Reference Frames in Bladed
Reference frames are used in Bladed for describing both simulation inputs and outputs.
A reference frame comprises an origin \(O_f\) representing a point \((0,0,0)\) within that frame. A reference frame is also characterised by three orthogonal axes \((X_f,Y_f,Z_f)\) connected at the origin. Unless stated otherwise, all reference frames follow the right hand rule.
Sometimes it is convenient to use two axes in a reference frame to define a plane. For example the axes \(X_f\) and \(Y_f\) would define a plane normal to the \(Z_f\) axis.
Reference frame may also be shortened to frame. A reference frame can also be referred to as a coordinate system.
Global Frame
A single global reference frame is defined in Bladed. The global frame is an inertial frame and so fixed in space and time throughout all calculations. The global frame is used to define the turbine structure and environmental conditions such as wind and wave.
The global reference frame origin is denoted \(O_G\) and the orthogonal axes denoted \((X_G, Y_G, Z_G)\). The axis \(Z_G\) is positive upwards.
For onshore simulation the undisturbed ground corresponds to the plane spanned by \(X_G\) and \(Y_G\) defined by \(Z_G = 0\). For offshore the same plane corresponds to the mean sea level.

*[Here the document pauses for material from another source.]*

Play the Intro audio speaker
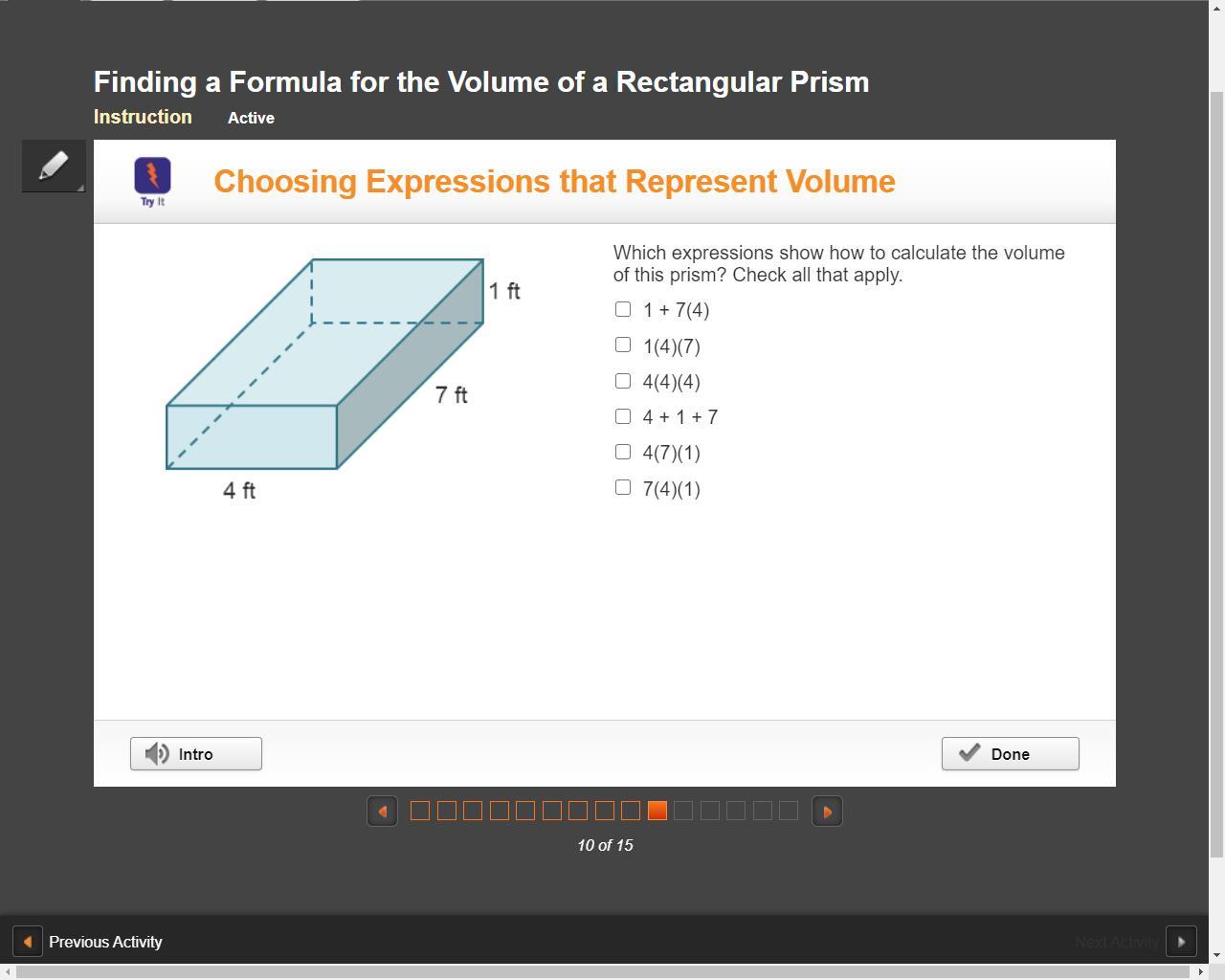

The global reference frame can be shortened to global frame. The global frame is sometimes referred to as the inertial frame.
Body-Fixed Frame
A wind turbine in Bladed is built from multiple components using a multibody structural dynamics approach. The $i$th component has an associated body-fixed frame denoted \((x_{b,i},y_{b,i},z_{b,i})\). A body-fixed frame can translate and rotate with respect to the global frame. These motions define the rigid body motions of a component. Figure 1 shows a series of components with body-fixed frames defined in the global frame. A mean wind direction is also defined in the global frame enabling the computation of wind loading on the wind turbine structure during simulation.
The turbine assembly model describes how the various turbine components interconnect to form the complete wind turbine structure.
Distal Frame
A component may have one or more distal frames. A distal frame is defined relative to the component body-fixed frame. The distal frame determines the orientation of the body-fixed frame of subsequent (child) components connected in the turbine assembly. The properties of the component will determine the orientation of the distal frame. These properties include it's dimensions, whether the body deflects, and any rotational or sliding joints. Examples of how the distal frame depends on the component properties is illustrated in Figure 2. A summary of examples of physical components and their properties is provided below:
- A tower component simulated using a single fore-aft attachment mode. The tower has an undeflected height represented by the vector \(\bvector{u}\) between the tower body-fixed origin and distal frame origin. When the mode shape deflects the distal frame origin will translate by the strain \(e_1\) and the frame rotates by some angular strain \(e_2\).
- A turbine hub component that connects to multiple blades. This component has multiple distal frames. These may be offset from the body-fixed origin by rigid offsets \(\bvector{u_1}\) and \(\bvector{u_2}\). In this instance the rigid offset include both translational and rotational offsets as well.
- A turbine bearing component. A bearing may have a rigid offset \(\bvector{u}\) and also a single rotational degree of freedom.